The CCWP also started working on effective cooperation and coordination between Customs and the newly established European Border and Coast Guard Agency (EUBCG). In due time, a coordinated border management strategy will be established and discussed at the CCWP, and the WCO will be consulted during this process.
Ensuring cooperation with other law enforcement agencies on a policy and practical level plays an important role in the fight against organized crime. The European Multidisciplinary Platform against Criminal Threats (EMPACT) was set up to implement the EU’s priorities on the fight against organized and serious international crime though investigations and operations. These priorities reflect the fields which require the concerted activity of EU law enforcement institutions, according to the Serious and Organized Crime Threat Assessment (SOCTA), carried out by EUROPOL.
To underline the pivotal role of the CCWP in this domain, the Dutch presidency worked to ensure that Customs authorities were better engaged in the decision-making by senior justice officials. This led to the closer involvement of Customs in the development of joint activities in the fight against organized crime, in the context of EMPACT’s priorities.
The fight against excise fraud remains an important issue for the EU. Not only does excise fraud pose a threat to the EU’s financial interests, it is often linked to organized crime. The CCWP dedicated a substantial part of its time to discussing ways to tackle this particular type of fraud, and decided on new operations that would be organized.
OLAF presented the main actions that had taken place and that were still ongoing in the fight against cigarette smuggling and other forms of illicit trade in tobacco products. The WCO also presented its ongoing activities in this area.
Ensuring the exchange of information between EU Member States’ appropriate bodies is an important factor for making law enforcement cooperation work. A major theme in the Dutch presidency was to improve data exchange between Customs and tax authorities, both at the national and EU levels.
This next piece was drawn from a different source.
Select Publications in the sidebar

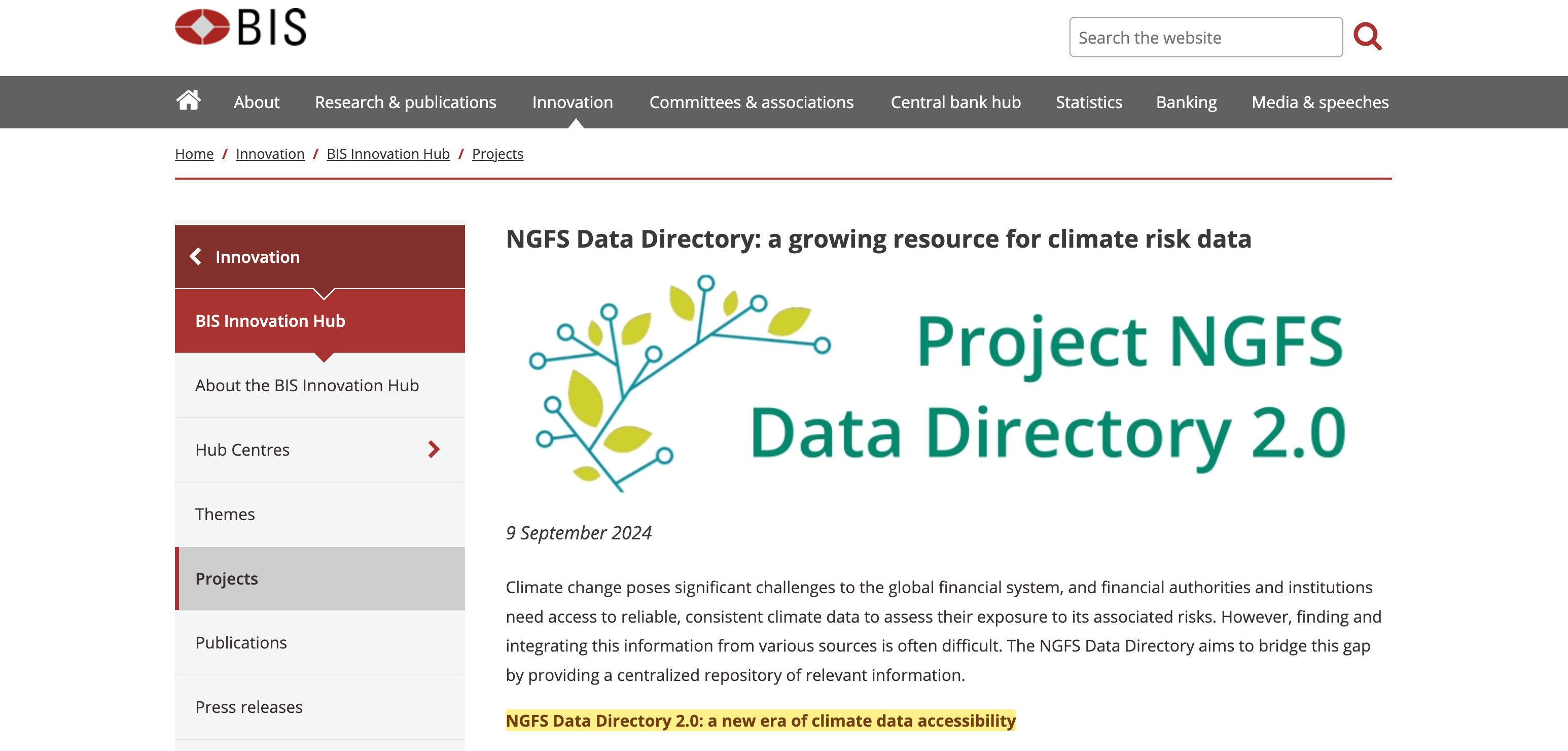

During a meeting gathering Directors General of Customs, tackling cross-border tax fraud and value-added tax (VAT) fraud was discussed. As a follow up, two joint groups of Customs and tax experts were established: the first one will look into combatting VAT fraud when goods are imported into one Member State while VAT is due in another; and the second one will examine VAT fraud related to e-commerce transactions, especially when it comes to returned goods.
In total, the CCWP met 10 times during the Dutch presidency and many topics not covered in this article were also discussed, from the development of a Customs law enforcement training catalogue, to the creation of a roadmap for enhancing information exchange (including interoperability solutions), to governance issues pertaining to the CCWP itself. In the end, it is not the presidency that makes the CCWP successful – the presidency is only there to facilitate its work, while the involvement of EU Member States ensures its success.
In the six months of the Dutch presidency, a number of project groups comprising different Member States started working on tackling risks in areas concerning excise, cash smuggling, firearms, and small parcels. On 1 July 2016, the Slovak Republic took over the rotating presidency with an ambitious agenda to continue the work initiated under the Dutch presidency, based on a common agreement between members of the trio. During the Slovak, and later the Maltese presidency, enhancing cooperation between Customs authorities and other law enforcement agencies in combatting cross-border terrorism will again be at the forefront of the CCWP’s agenda.